* [TASK PROMPT] Resume the passage describing the Spring Boot modules and samples, picking up right after its final sentence.

* [TEXT PASSAGE]
-*-*-

Auto-configuration attempts to deduce which beans a user might need. For example, If
`HSQLDB` is on the classpath, and the user has not configured any database connections,
then they probably want an in-memory database to be defined. Auto-configuration will
always back away as the user starts to define their own beans.
=== spring-boot-starters
Starters are a set of convenient dependency descriptors that you can include in
your application. You get a one-stop-shop for all the Spring and related technology
that you need without having to hunt through sample code and copy paste loads of
dependency descriptors. For example, if you want to get started using Spring and JPA for
database access just include the `spring-boot-starter-data-jpa` dependency in your
project, and you are good to go.
=== spring-boot-cli
The Spring command line application compiles and runs Groovy source, making it super
easy to write the absolute minimum of code to get an application running. Spring CLI
can also watch files, automatically recompiling and restarting when they change.
=== spring-boot-actuator
Spring Boot Actuator provides additional auto-configuration to decorate your application
with features that make it instantly deployable and supportable in production. For
instance if you are writing a JSON web service then it will provide a server, security,
logging, externalized configuration, management endpoints, an audit abstraction, and
more. If you want to switch off the built in features, or extend or replace them, it
makes that really easy as well.
=== spring-boot-loader
Spring Boot Loader provides the secret sauce that allows you to build a single jar file
that can be launched using `java -jar`. Generally you will not need to use
`spring-boot-loader` directly, but instead work with the
link:spring-boot-tools/spring-boot-gradle-plugin[Gradle] or
link:spring-boot-tools/spring-boot-maven-plugin[Maven] plugin.
== Samples
Groovy samples for use with the command line application are available in
link:spring-boot-cli/samples[spring-boot-cli/samples]. To run the CLI samples type
`spring run <sample>.groovy` from samples directory.

-*-*-

* [COLLECTED MATERIAL]
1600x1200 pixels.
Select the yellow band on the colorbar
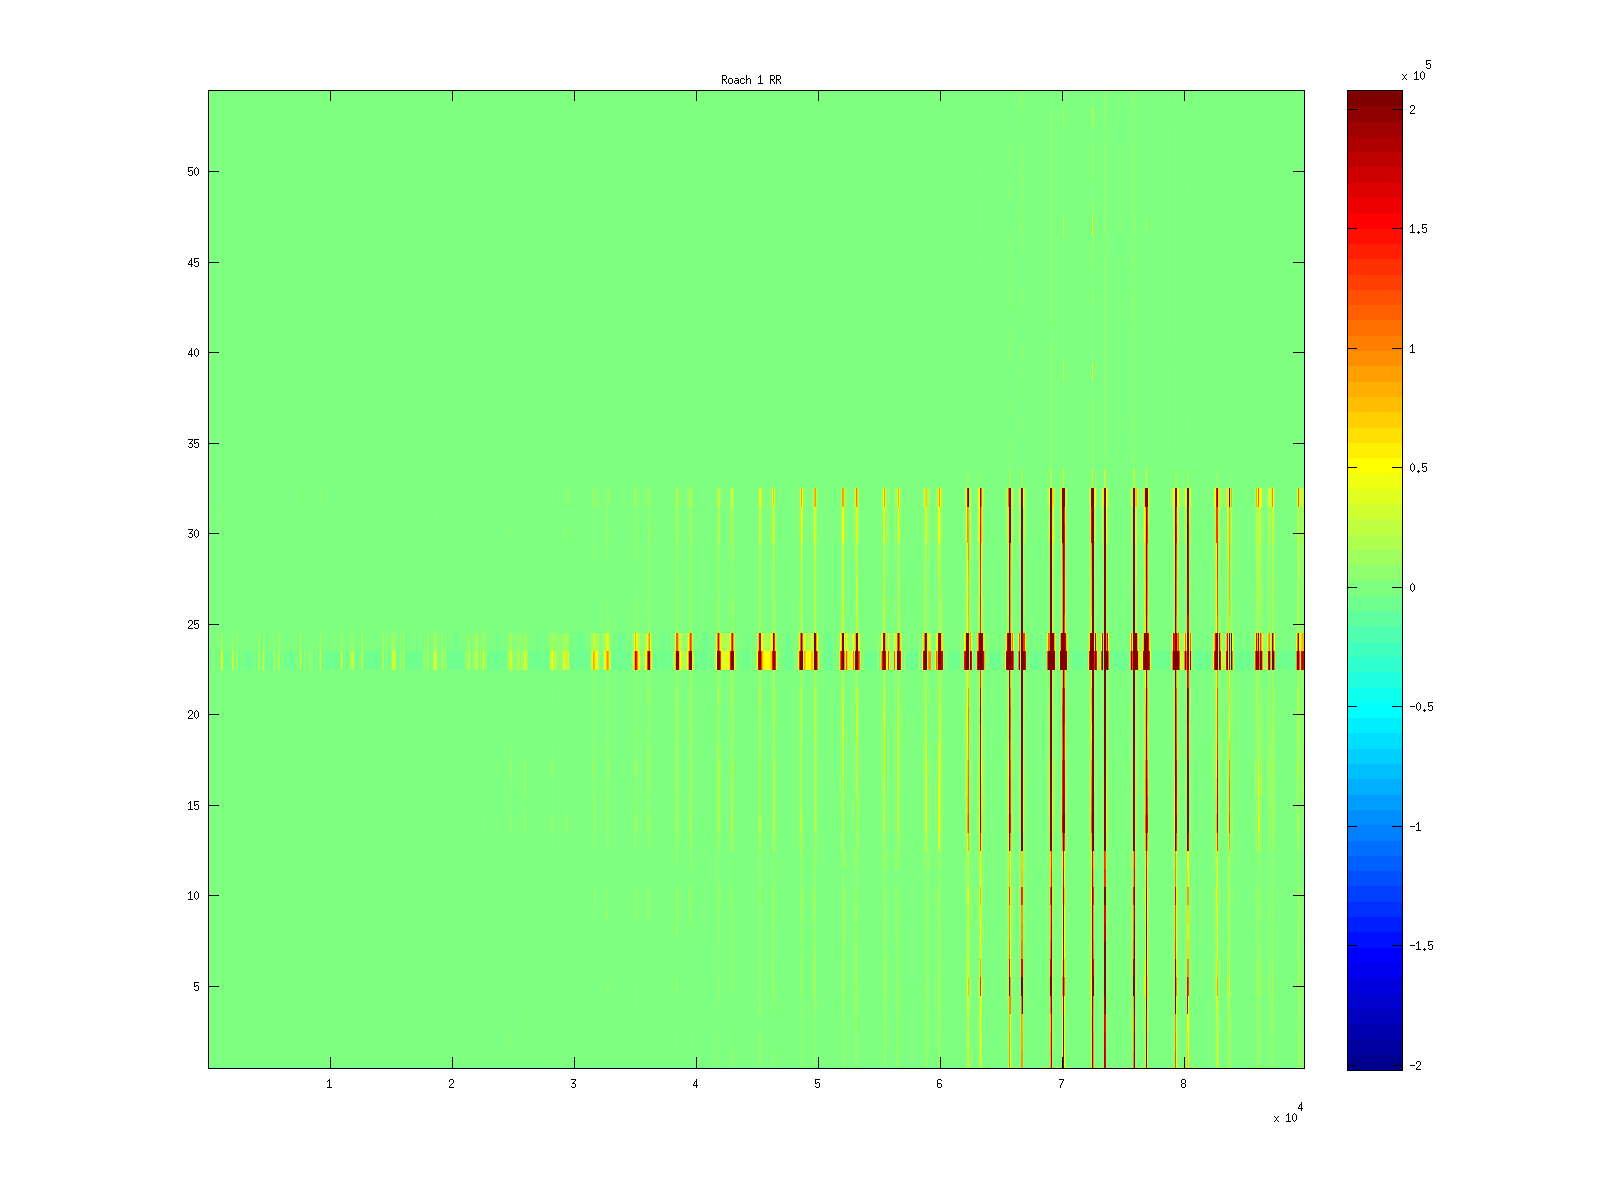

-*-*-

* [THE RESULT]
Java samples are available in link:spring-boot-samples[spring-boot-samples] and should
be built with maven and run by invoking `java -jar target/<sample>.jar`. The following
java samples are provided:
* link:spring-boot-samples/spring-boot-sample-simple[spring-boot-sample-simple]
-- A simple command line application
* link:spring-boot-samples/spring-boot-sample-tomcat[spring-boot-sample-tomcat]
-- Embedded Tomcat
* link:spring-boot-samples/spring-boot-sample-jetty[spring-boot-sample-jetty]
-- Embedded Jetty
* link:spring-boot-samples/spring-boot-sample-actuator[spring-boot-sample-actuator]
-- Simple REST service with production features
* link:spring-boot-samples/spring-boot-sample-actuator-ui[spring-boot-sample-actuator-ui]
-- A web UI example with production features
* link:spring-boot-samples/spring-boot-sample-web-ui[spring-boot-sample-web-ui]
-- A thymeleaf web application
* link:spring-boot-samples/spring-boot-sample-web-static[spring-boot-sample-web-static]
-- A web application service static files
* link:spring-boot-samples/spring-boot-sample-batch[spring-boot-sample-batch]
-- Define and run a Batch job in a few lines of code
* link:spring-boot-samples/spring-boot-sample-data-jpa[spring-boot-sample-data-jpa]
-- Spring Data JPA + Hibernate + HSQLDB
* link:spring-boot-samples/spring-boot-sample-integration[spring-boot-sample-integration]
-- A spring integration application
* link:spring-boot-samples/spring-boot-sample-profile[spring-boot-sample-profile]
-- example showing Spring's `@profile` support
* link:spring-boot-samples/spring-boot-sample-traditional[spring-boot-sample-traditional]
-- shows more traditional WAR packaging (but also executable using `java -jar`)
* link:spring-boot-samples/spring-boot-sample-xml[spring-boot-sample-xml]
-- Example show how Spring Boot can be mixed with traditional XML configuration (we
generally recommend using Java `@Configuration` whenever possible)
== Guides
The http://spring.io/[spring.io] site contains several guides that show how to use Spring
Boot step-by-step:
* http://spring.io/guides/gs/spring-boot/[Building an Application with Spring Boot] is a
very basic guide that shows you how to create a simple application, run it and add some
management services.
* http://spring.io/guides/gs/actuator-service/[Building a RESTful Web Service with Spring
Boot Actuator] is a guide to creating a REST web service and also shows how the server
can be configured.
* http://spring.io/guides/gs/convert-jar-to-war/[Converting a Spring Boot JAR Application
to a WAR] shows you how to run applications in a web server as a WAR file.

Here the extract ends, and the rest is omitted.